#### [Given passage]
================

# brakes



## firedog (Apr 18, 2000)

I have 2 ram 2500 4x4's w/diesels. my 98 has 27K miles and its been through 2 sets of front pads and 1 new rotor. Its starting to pull to the right again. My 99 has 16K miles and has had no work done and pulls very hard to the right. PS. the work on my 98 was all done in the first 4000 miles.
I had a 96 same truck and had all kinds of problems with the front brakes. The truck had about 38K miles and the dealer warranted and replaced both rotors, calipers, front pads, rear drums, shoes, wheel cylinders, booster pump and master cylinder and guess what it still pulled to the right. the told me there was nothing they could do to fix it, so live with it. guess what i got rid of it and yes I bought a nother one and have had similar problems with it. Any one else had problems TOO?


----------



## thelawnguy (May 20, 2001)

Go to www.dodgeram.com and check out the TSBs on the problem. Yes its common on diesels at least thru 98 model year. carbon metallic front pads help. So does manually adjusting the rears every 5000 miles. There are alternate alignment settings which help the situation, search the site. Many folks have ended up going the lemon-law route.

Keeping rear shoes tight has solved the pull on my truck (95). Still goes thru front pads every 20k though, but it could be due to plowing and pulling a trailer without trailer brakes.

Good luck you'll need it.

Bill


----------



## Turf Cutters (Feb 23, 2000)

I bought a 99 Dodge Ram 2500 4x4 with the V-10. My brakes pull to the right also. It is real bad with the trailor on. Dodge replaced the front pads at 3000 miles. Now at the 12000 mile check they say my pads have about 35% life left. I tow a 16&quot; trailor with trailor brakes. It goes back to the shop when I slow down again. They have already gave me a run around. Maybe buy another Ford.


----------



## paul (May 13, 2001)

================

#### [Supplied material]
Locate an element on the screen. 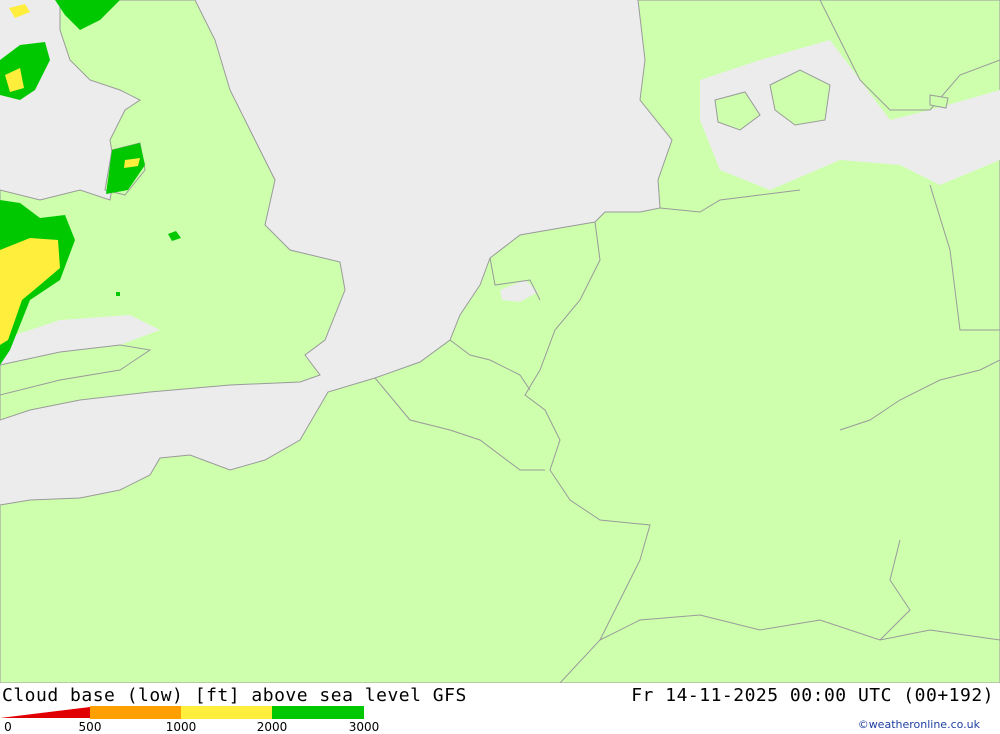  credit-link: ©weatheronline.co.uk is located at coordinates (919, 724).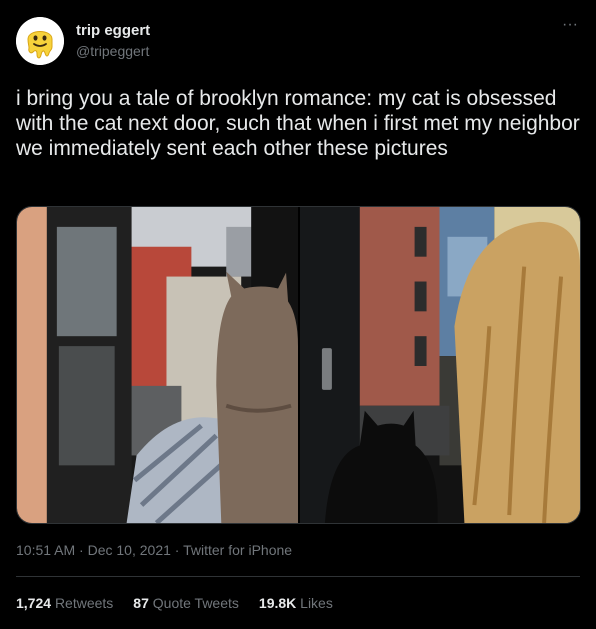  I want to click on handle: @tripeggert, so click(113, 51).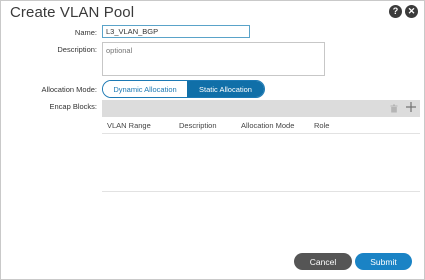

================

#### [Required action 1]
Answer these from the brake-pull thread:
(a) How many miles are on firedog's 99 truck?
(b) How often does thelawnguy say to adjust the rears manually?
(c) At what mileage did Dodge replace the front pads on Turf Cutters' truck?
#### [Required action 2]
Duplicate the part of the brake-pull thread that begins at "## firedog (Apr" and stops after "had problems TOO?".
#### [Required action 3]
Go on with the brake-pull thread from the point where it stops.
Nothing in the listing is needed here.

#### [Written answer 1]
(a) 16K miles
(b) Every 5000 miles
(c) 3000 miles

#### [Written answer 2]
## firedog (Apr 18, 2000)

I have 2 ram 2500 4x4's w/diesels. my 98 has 27K miles and its been through 2 sets of front pads and 1 new rotor. Its starting to pull to the right again. My 99 has 16K miles and has had no work done and pulls very hard to the right. PS. the work on my 98 was all done in the first 4000 miles.
I had a 96 same truck and had all kinds of problems with the front brakes. The truck had about 38K miles and the dealer warranted and replaced both rotors, calipers, front pads, rear drums, shoes, wheel cylinders, booster pump and master cylinder and guess what it still pulled to the right. the told me there was nothing they could do to fix it, so live with it. guess what i got rid of it and yes I bought a nother one and have had similar problems with it. Any one else had problems TOO?

#### [Written answer 3]
If you tow alot with your Ram adjust the rear brakes every time you change your oil, the auto adjuster does not work very well,
97 Ram 2500 CTD cub cab, 130,000 miles

----------
paul


----------



## firedog (Apr 18, 2000)

thanks for the info, I give it a try.


----------



## DaveO (Dec 21, 1999)

Firedog,

I remember hearing somewhere that you can replace your rear wheel cylinders with those from a 3500. If true this may give you more rear brake power, slowing the wear on the front.

The Y2K's and 01's have changed to two piston front calipers, and the 3500 rear brakes. I have an 01 and it stops NOW, even with 5k behind it. Maybe possible to upgrade to the new brakes??

Dave


----------



## Ed Bartz (Jul 30, 2000)

Got my 1999 3/4 ton Cummins on 12-29-98, Put front pads and rotors on at 3000, 6000, 9000 and 12,000 miles. We pull a 2000 ound single axle trailer with brakes. Dealer said &quot;nothing we can do about pulling and bad stopping power....live with it&quot;. Love the truck other than that and that the paint came off a 1200 miles. Stripped the rockers to bare metal. This time Chrysler told me to get lost. They claimed they don't cover rock damage. We use cinders on our roads in winter. No other trucks in our area have such damage. The company really sucks and our dealer is worse. They got me for an extra $5,000. I bought 2 new trucks within 6 months from someone else.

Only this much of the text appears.